Records for this task:
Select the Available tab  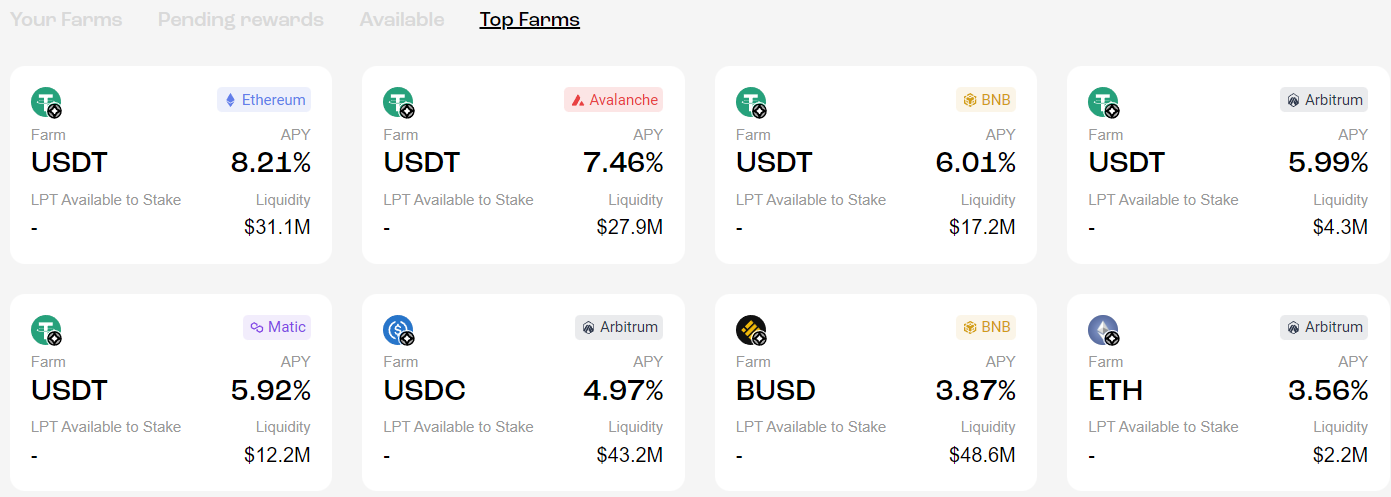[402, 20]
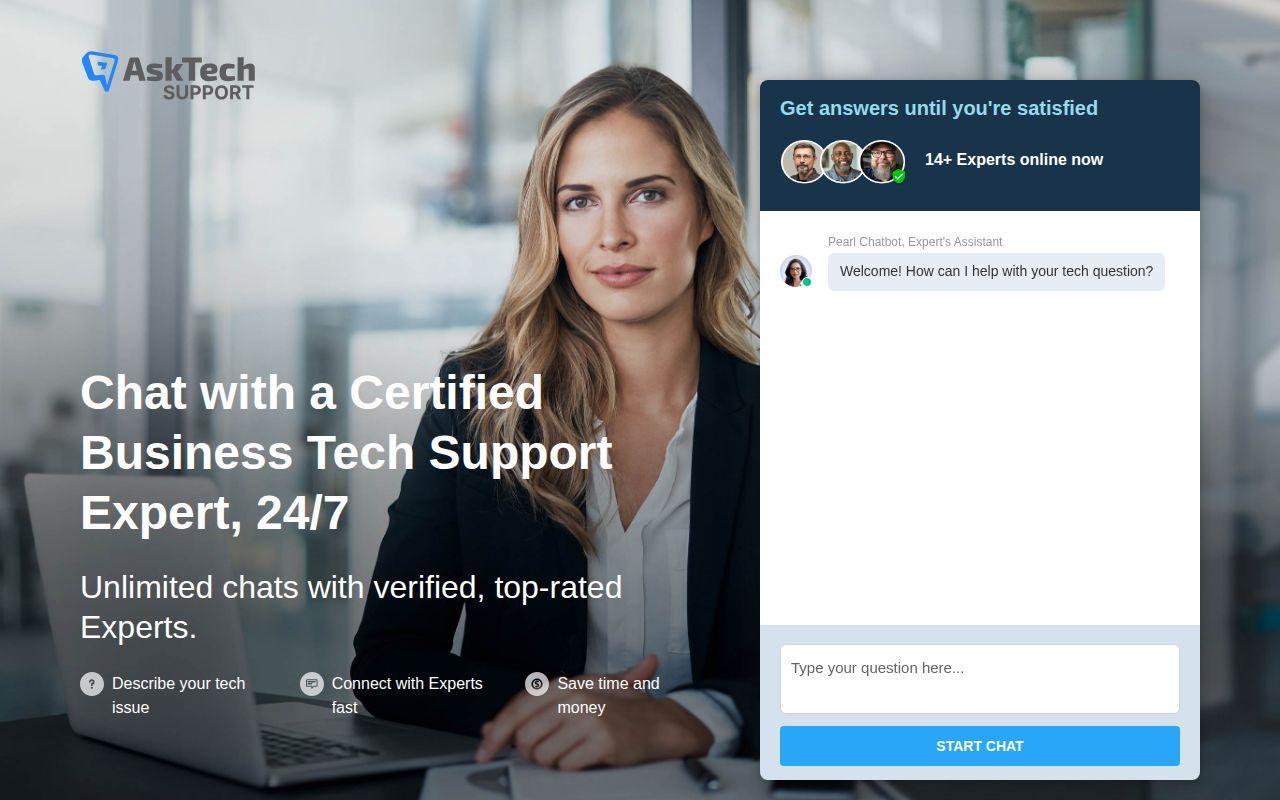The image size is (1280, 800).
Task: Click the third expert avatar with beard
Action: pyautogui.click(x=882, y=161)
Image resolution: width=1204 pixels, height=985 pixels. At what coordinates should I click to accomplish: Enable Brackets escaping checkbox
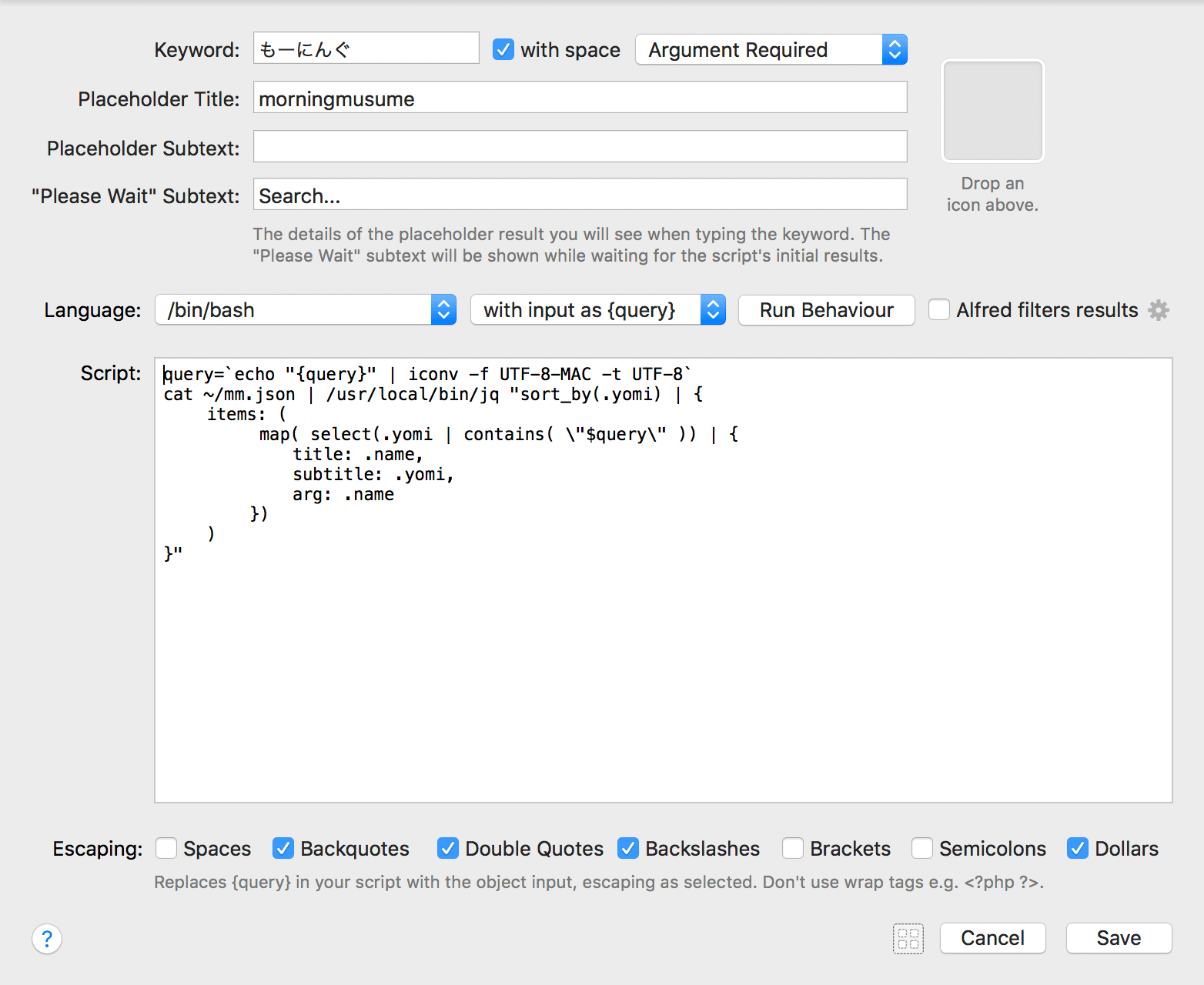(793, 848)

Exercise instructions: Starting with the line that contains "Image resolution: width=1204" and going on through the end of the material, give those lines as a numbered list, leaving out blank lines and the pictures.

Completed task:
1. Image resolution: width=1204 pixels, height=985 pixels. At what coordinates should I click to accomplish: Enable Brackets escaping checkbox
2. (793, 848)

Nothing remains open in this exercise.